I tried the system out at a marina just south of Detroit, where Ford brought a 2016 F-150 prototype and a MasterCraft ski boat hooked to a single-axle trailer (the system can accommodate trailers up to about 33 feet long). The assembled media were given a demonstration, then invited to try the system for themselves by backing the boat down the ramp into the water.

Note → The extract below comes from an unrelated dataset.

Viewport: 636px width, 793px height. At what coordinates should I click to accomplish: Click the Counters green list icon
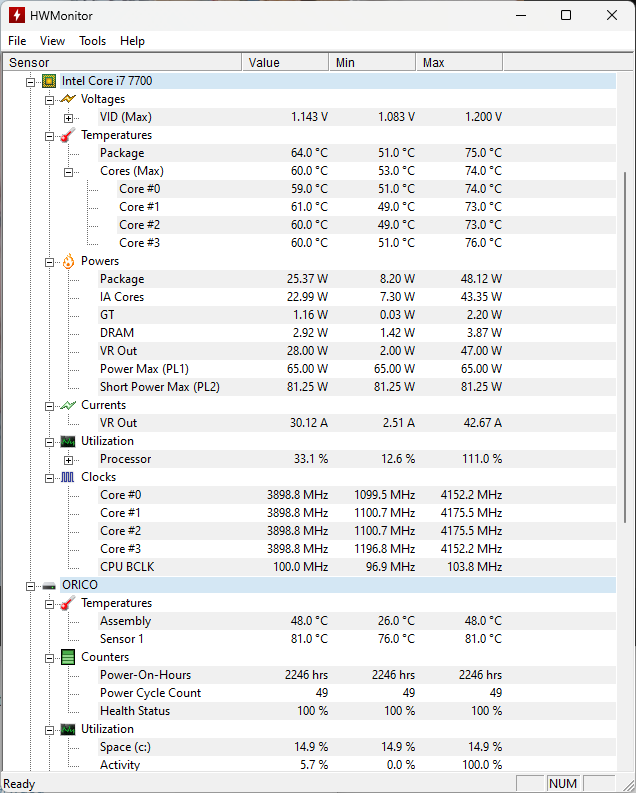[68, 657]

Having done my fair share of towing and trailering, I fell into the camp that needed to unlearn my backing-up skills. But I quickly found that with a little practice on a large, flat parking lot, I could accurately put the trailer where I wanted it in less time than it would have taken had I been sawing the steering wheel myself. It's eerie to watch the pickup spin its steering wheel freely — without you touching it — as you simply steer the trailer where you want it to go using the dash knob. But no more so than Ford's equally eerie yet accurate automatic parallel parking feature. And if you feel offended that the truck is now going to take over and replace your hard-earned backing-up skills with electronic nanny control, know that the system is entirely defeatable — simply don't switch it on when you back up or steer for yourself using the wheel instead of the knob.

We predict more owners will be using it than not, given the awesome convenience that the system provides. It will be a considerable boon to new truck owners and inexperienced towers looking to haul anything from their first camper to a race trailer. We're looking forward to trying it out in the real world as soon as 2016 F-150s become available.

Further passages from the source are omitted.